Rewrite the records below, replacing "Image resolution" with "Screenshot size" wherever it appears and leaving everything else unchanged.

DATA FOR THE TASK
(begin)

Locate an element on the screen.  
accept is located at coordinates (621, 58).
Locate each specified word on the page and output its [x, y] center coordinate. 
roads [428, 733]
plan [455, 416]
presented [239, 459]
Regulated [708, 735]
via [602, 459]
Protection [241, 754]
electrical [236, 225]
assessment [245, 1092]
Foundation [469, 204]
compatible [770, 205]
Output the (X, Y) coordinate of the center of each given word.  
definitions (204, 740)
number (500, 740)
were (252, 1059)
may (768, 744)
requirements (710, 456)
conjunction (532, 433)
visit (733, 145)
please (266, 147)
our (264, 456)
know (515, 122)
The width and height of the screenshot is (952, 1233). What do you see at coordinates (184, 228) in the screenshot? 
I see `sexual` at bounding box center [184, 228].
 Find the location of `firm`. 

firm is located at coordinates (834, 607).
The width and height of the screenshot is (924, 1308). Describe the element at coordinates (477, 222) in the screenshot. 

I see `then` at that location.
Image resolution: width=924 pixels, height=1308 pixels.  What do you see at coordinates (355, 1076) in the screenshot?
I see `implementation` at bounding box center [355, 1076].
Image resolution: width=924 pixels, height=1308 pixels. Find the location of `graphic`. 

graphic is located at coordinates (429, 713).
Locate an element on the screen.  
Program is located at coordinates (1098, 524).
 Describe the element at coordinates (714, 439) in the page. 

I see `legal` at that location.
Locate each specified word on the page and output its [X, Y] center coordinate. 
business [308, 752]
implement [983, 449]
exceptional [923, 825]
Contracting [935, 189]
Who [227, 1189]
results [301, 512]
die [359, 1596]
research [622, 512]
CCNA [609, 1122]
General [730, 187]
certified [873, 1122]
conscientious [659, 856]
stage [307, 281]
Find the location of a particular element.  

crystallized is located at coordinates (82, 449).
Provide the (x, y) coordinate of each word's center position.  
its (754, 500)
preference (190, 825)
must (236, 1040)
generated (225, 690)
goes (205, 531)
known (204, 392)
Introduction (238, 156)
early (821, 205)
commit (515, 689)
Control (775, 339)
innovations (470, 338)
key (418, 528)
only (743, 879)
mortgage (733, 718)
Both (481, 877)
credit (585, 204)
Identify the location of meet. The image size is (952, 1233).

(end)

FULL ANSWER
Locate an element on the screen.  
accept is located at coordinates (621, 58).
Locate each specified word on the page and output its [x, y] center coordinate. 
roads [428, 733]
plan [455, 416]
presented [239, 459]
Regulated [708, 735]
via [602, 459]
Protection [241, 754]
electrical [236, 225]
assessment [245, 1092]
Foundation [469, 204]
compatible [770, 205]
Output the (X, Y) coordinate of the center of each given word.  
definitions (204, 740)
number (500, 740)
were (252, 1059)
may (768, 744)
requirements (710, 456)
conjunction (532, 433)
visit (733, 145)
please (266, 147)
our (264, 456)
know (515, 122)
The width and height of the screenshot is (952, 1233). What do you see at coordinates (184, 228) in the screenshot? 
I see `sexual` at bounding box center [184, 228].
 Find the location of `firm`. 

firm is located at coordinates (834, 607).
The width and height of the screenshot is (924, 1308). Describe the element at coordinates (477, 222) in the screenshot. 

I see `then` at that location.
Screenshot size: width=924 pixels, height=1308 pixels.  What do you see at coordinates (355, 1076) in the screenshot?
I see `implementation` at bounding box center [355, 1076].
Screenshot size: width=924 pixels, height=1308 pixels. Find the location of `graphic`. 

graphic is located at coordinates (429, 713).
Locate an element on the screen.  
Program is located at coordinates (1098, 524).
 Describe the element at coordinates (714, 439) in the page. 

I see `legal` at that location.
Locate each specified word on the page and output its [X, Y] center coordinate. 
business [308, 752]
implement [983, 449]
exceptional [923, 825]
Contracting [935, 189]
Who [227, 1189]
results [301, 512]
die [359, 1596]
research [622, 512]
CCNA [609, 1122]
General [730, 187]
certified [873, 1122]
conscientious [659, 856]
stage [307, 281]
Find the location of a particular element.  

crystallized is located at coordinates (82, 449).
Provide the (x, y) coordinate of each word's center position.  
its (754, 500)
preference (190, 825)
must (236, 1040)
generated (225, 690)
goes (205, 531)
known (204, 392)
Introduction (238, 156)
early (821, 205)
commit (515, 689)
Control (775, 339)
innovations (470, 338)
key (418, 528)
only (743, 879)
mortgage (733, 718)
Both (481, 877)
credit (585, 204)
Identify the location of meet. The image size is (952, 1233).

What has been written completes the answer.